Sydney, Sept 11: The Australian legal landscape is undergoing significant changes, impacting both businesses and individuals.
These developments span contract laws and the realm of income protection insurance, and they call for careful consideration by all stakeholders.
The Australian Competition and Consumer Commission (ACCC) is proactively encouraging businesses to review and adapt their standard form contracts.
These revisions are essential before new penalties, set to come into effect on Nov 9, make it illegal for businesses to propose, employ, or rely on unfair contract terms in agreements with consumers and small businesses.
These forthcoming changes grant courts the authority to impose substantial penalties on both individuals and businesses found incorporating unjust terms into standard form contracts.
This marks a considerable departure from prior practices, where courts could only declare specific contract terms as unfair, rendering them void.
Mick Keogh, Deputy Chair of the ACCC, underscores the importance for businesses to ensure their standard form contracts are equitable.
He emphasizes that these changes should motivate businesses to comply with the law, as previous compliance and enforcement actions have had limited impact.
Standard form contracts serve as a cost-effective means for businesses to engage with a broad consumer or small business clientele.

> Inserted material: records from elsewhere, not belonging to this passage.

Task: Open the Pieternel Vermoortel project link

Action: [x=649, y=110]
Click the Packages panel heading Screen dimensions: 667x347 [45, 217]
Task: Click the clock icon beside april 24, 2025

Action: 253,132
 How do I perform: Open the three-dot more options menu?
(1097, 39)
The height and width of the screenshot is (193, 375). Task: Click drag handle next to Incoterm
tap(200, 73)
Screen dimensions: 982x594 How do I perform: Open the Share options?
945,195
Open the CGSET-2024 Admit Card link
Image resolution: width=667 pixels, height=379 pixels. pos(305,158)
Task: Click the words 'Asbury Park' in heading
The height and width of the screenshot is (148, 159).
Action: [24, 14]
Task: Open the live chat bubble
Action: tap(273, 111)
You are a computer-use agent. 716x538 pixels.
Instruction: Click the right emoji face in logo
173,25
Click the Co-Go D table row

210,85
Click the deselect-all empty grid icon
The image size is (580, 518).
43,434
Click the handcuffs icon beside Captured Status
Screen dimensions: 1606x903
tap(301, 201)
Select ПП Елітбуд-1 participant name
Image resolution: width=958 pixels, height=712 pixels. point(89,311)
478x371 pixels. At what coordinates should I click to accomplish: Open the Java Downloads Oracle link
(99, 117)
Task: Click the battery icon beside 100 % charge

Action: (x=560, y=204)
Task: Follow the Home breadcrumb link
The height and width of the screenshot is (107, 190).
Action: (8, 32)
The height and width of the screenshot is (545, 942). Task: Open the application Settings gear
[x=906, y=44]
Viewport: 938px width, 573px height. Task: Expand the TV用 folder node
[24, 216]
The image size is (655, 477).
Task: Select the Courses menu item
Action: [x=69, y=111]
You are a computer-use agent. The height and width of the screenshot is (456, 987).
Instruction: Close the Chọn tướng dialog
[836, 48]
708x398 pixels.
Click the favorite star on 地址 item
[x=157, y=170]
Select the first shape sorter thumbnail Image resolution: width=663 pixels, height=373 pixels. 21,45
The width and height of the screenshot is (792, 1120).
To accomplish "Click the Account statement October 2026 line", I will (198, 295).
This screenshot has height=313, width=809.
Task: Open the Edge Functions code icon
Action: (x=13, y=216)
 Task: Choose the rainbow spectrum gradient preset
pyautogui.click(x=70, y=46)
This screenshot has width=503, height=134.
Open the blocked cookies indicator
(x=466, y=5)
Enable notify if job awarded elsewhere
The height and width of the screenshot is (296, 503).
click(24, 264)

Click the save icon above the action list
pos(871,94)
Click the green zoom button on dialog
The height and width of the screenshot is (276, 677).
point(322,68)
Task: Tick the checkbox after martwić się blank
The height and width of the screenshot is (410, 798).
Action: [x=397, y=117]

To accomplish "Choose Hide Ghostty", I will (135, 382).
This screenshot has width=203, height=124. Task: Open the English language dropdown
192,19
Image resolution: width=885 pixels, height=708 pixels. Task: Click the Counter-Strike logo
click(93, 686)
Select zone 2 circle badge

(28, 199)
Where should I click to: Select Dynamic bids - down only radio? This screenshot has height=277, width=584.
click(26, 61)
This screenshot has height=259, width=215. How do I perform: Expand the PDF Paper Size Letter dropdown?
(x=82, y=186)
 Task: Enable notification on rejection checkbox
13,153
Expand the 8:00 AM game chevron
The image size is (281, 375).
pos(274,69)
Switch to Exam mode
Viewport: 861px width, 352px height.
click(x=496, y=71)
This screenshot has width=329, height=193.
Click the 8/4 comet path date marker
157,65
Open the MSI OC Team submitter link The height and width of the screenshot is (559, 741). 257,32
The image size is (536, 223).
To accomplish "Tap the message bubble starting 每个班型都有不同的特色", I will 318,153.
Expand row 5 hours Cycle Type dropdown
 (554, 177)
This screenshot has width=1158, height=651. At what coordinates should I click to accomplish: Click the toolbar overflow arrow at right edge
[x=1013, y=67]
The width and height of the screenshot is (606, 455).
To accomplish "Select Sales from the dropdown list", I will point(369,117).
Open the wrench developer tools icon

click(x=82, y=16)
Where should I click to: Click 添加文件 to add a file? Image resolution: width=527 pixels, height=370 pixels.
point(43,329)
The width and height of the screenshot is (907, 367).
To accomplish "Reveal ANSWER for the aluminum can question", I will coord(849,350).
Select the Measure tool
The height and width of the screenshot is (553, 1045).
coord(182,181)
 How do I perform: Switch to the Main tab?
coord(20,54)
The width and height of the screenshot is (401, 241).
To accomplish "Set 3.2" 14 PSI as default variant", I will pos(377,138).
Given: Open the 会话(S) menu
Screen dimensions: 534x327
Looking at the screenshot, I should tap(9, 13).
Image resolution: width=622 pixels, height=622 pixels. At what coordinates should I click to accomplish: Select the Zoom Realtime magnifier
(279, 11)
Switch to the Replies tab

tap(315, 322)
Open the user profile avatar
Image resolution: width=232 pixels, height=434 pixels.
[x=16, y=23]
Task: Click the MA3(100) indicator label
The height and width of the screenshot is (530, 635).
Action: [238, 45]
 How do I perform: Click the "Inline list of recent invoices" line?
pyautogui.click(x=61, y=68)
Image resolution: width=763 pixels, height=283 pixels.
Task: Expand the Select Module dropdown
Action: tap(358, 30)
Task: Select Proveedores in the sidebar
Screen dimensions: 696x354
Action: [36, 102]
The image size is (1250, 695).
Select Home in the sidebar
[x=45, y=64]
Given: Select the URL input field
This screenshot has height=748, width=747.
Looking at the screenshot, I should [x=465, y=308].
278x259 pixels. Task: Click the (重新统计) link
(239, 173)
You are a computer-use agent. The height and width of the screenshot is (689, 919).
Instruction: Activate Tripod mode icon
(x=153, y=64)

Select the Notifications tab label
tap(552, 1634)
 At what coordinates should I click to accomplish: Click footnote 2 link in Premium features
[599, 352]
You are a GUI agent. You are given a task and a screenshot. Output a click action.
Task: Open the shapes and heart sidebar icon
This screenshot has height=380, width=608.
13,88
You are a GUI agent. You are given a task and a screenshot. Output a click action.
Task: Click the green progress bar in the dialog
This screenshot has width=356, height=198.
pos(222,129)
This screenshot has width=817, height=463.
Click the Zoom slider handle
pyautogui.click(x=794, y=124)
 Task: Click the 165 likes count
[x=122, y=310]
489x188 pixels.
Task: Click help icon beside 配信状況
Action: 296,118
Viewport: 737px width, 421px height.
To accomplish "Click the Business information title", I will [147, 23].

However, these contracts are often non-negotiable, creating an inherent power imbalance in favor of the drafting party.
These new regulations uphold the established criteria for identifying unfair contract terms.
Yet, they introduce the potential for substantial penalties, aiming to protect consumers and small businesses who may lack the bargaining power and expertise to challenge these contracts effectively.
Simultaneously, the landscape of income protection insurance in Australia presents its own set of challenges.
Small business owners, sole traders, and professionals with income protection policies are grappling with soaring premiums that could price them out of coverage.
Insurers are increasingly seeking to shed “unprofitable” customers from their portfolios, resulting in significant premium hikes.
Some individuals have seen their premiums surge by up to 330 per cent in just one year, while others have received quotes exceeding $1,100 more per month for their coverage.
Income Protection insurance is critical for safeguarding individuals’ income in case of illness or injury, such as back injuries, broken bones, or mental health issues that can lead to prolonged periods off work.
In response to concerns about the long-term sustainability of Income Protection policies, the Australian Prudential Regulation Authority (APRA) requested changes in October 2021. These changes include capping ongoing payouts at 70 per cent of an individual’s income, modifying benefit periods, and banning extra benefits.
While many individuals with older Income Protection policies enjoy better value for money, these policies are no longer available.
Consequently, insurers are significantly raising premiums, disproportionately affecting self-employed and blue-collar workers who traditionally rely on this coverage.
Lisa Varker, a Life Insurance Advisor at Compare Club, expressed concern about the premium increases and the potential exclusion of those who need the policies most.
She urged individuals with Income Protection policies to consult with financial professionals or brokers to explore better alternatives.
To find value-for-money Income Protection policies, individuals should consider factors like waiting periods, benefits adjustments, payout levels, and the sum insured.
Consulting with financial professionals can help them make informed decisions in navigating these challenges.
In this evolving legal landscape, both businesses and individuals must stay informed and take proactive measures to ensure they remain protected and compliant with the law.